We assume Morality is a human or social invention, much like the laws passed 
in courts are inventions. To assume this would indeed be logical and 
rational, but it wouldn't be correct. Morality is not a law passed in a 
court; it exists regardless of the courts. If a court decided we didn't need 
gravity anymore, gravity wouldn't go away. Morality won't go away. Oh, we can 
ignore it, much like we can ignore gravity, but we will suffer the 
consequences. 

Part of the problem with words is all the excess baggage they carry, and this 
was one of the reasons Struan wanted to replace Quality with "X". And 
certainly the word Morality carries excess baggage and evokes a lot of 
religious connotations. Even "gravity" is a victim of prejudice; the word 
generally evokes the simple image of things falling to the ground. The truth 
is, both gravity and Morality are far more complicated than we can presently 
grasp (although I think beneath the complication lies a beautiful 
simplicity). Our link to both gravity and Morality throughout history has 
been intuition. Gravity happens to be, to our five senses, seemingly less 
ambiguous than Morality, and is thus an easier, more attractive target of 
piles of scientific explanations. And when the modern, logically dominated 
mind is presented with scientific explanations, it accepts these with less 
trepidation. Reason is more important to the modern mind than intuition, 
which is unfortunate (see my June 10th Einstein quote about intuition).

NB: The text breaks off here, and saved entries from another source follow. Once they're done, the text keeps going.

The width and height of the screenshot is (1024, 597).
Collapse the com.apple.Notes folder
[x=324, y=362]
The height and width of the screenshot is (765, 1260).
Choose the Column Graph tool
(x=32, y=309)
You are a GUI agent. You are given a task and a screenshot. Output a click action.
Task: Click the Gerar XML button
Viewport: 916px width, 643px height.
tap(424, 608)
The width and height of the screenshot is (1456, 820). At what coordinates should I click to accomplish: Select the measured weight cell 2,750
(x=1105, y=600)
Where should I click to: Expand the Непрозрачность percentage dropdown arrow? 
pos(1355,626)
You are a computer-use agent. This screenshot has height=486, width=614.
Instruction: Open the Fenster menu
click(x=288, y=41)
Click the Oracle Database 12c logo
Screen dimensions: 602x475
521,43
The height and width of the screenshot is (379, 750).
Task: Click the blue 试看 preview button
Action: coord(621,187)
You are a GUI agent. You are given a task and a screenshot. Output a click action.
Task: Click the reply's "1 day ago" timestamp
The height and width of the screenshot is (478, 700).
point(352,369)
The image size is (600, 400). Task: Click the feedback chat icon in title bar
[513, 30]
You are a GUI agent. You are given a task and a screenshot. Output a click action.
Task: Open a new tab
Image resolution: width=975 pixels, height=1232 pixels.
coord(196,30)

Logic is slowly but surely pushing the importance of faith and intuition 
aside, slowly but surely entrenching itself in our unconscious mind and 
dominating the foundations of our perceptions. Any disparaging remarks about 
logic are batted away with old, lame responses like: "We're not in the dark 
ages any more thanks to logic!" or "We have logic to thank for all these 
wonderful inventions!" etc, etc. 

True, we think. . .we DO owe lots of thanks to logic. Why attack logic? Why 
attack reason? It's like attacking the hand that feeds you, isn't it? The 
hand that feeds you.

Still, something is amiss. There is a feeling of unease. And logic and reason 
definitely has something to do with it. Pirsig writes all about it in Zen and 
the Art of Motorcycle Maintenance. That special book which connected with so 
many.

The hand that feeds you. . .hmmm. Makes me think of the zoo. Animals in 
cages. Dependant on the humans who feed them. Perhaps logic is a cage. Keeps 
the instinctive animal within us all from running wild. In a way that is 
good. But in another way it is tragic. 

The bird that once soared free, the human spirit, has been caged. The bird 
that once soared free rarely flies far from its cage anymore, the cage of 
logic, and considers the cage home. Things outside the cage don't matter as 
much anymore. Why should they matter when we've got everything we need inside 
the cage? 

It's a grand cage, to be sure. Thousands of years in the making. The chief 
architects of the cage were Socrates and Aristotle. Everything else has been 
modifications of their rough blueprints. A cage for the mind. 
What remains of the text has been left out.